# Extrait présenté
___
Cette décision du Conseil constitutionnel n'a pas pour autant conduit à la transposition pour les amendements d'un contrôle de recevabilité plus systématique. Alors même que l'objet de la résolution ainsi contestée était « d'aligner les règles applicables aux propositions de loi sur celles qui existent actuellement pour les amendements »28(*) et bien que l'article 40 de la Constitution n'établisse aucune distinction entre les propositions de loi et les amendements, la procédure pour ces derniers, déclarée conforme à la Constitution par le Conseil constitutionnel en 196329(*), n'a pas été modifiée en conséquence et a perduré.

Celle-ci n'était pourtant pas exempte de critiques. La disparité entre les procédures applicables dans chacune des chambres pouvait susciter des incompréhensions, notamment de la part de députés30(*). Surtout, l'usage de cette faculté par le Gouvernement, parfois jugé excessivement discrétionnaire par les sénateurs, pouvait laisser planer le doute sur un dévoiement politique de la procédure31(*).
___
# Données fournies

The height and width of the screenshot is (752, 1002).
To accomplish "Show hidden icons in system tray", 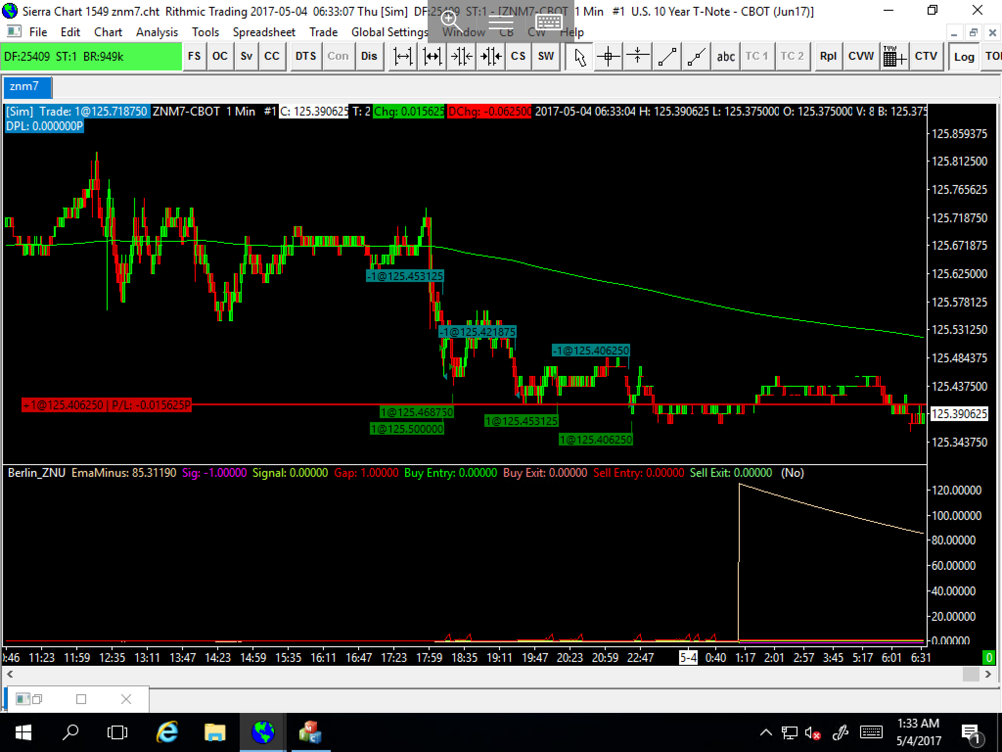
___
# Exercice écrit 1
D'après l'extrait présenté, en quelle année le Conseil constitutionnel a-t-il déclaré conforme à la Constitution la procédure applicable aux amendements ?
# Exercice écrit 2
Reformulez sous forme de liste le paragraphe de l'extrait présenté qui commence par « Celle-ci n'était pourtant pas », en conservant ses faits principaux.
# Exercice écrit 3
Reprenez mot pour mot le passage de l'extrait présenté compris entre « Cette décision du » et « et a perduré. », ces deux bornes incluses.

# Bonne réponse 1
En 1963.

# Bonne réponse 2
- La procédure applicable aux amendements faisait l'objet de critiques.
- Les procédures différaient d'une chambre à l'autre, ce qui pouvait créer des incompréhensions, notamment chez des députés.
- Surtout, le recours du Gouvernement à cette faculté, parfois jugé trop discrétionnaire par les sénateurs, pouvait faire soupçonner un dévoiement politique de la procédure.

# Bonne réponse 3
Cette décision du Conseil constitutionnel n'a pas pour autant conduit à la transposition pour les amendements d'un contrôle de recevabilité plus systématique. Alors même que l'objet de la résolution ainsi contestée était « d'aligner les règles applicables aux propositions de loi sur celles qui existent actuellement pour les amendements »28(*) et bien que l'article 40 de la Constitution n'établisse aucune distinction entre les propositions de loi et les amendements, la procédure pour ces derniers, déclarée conforme à la Constitution par le Conseil constitutionnel en 196329(*), n'a pas été modifiée en conséquence et a perduré.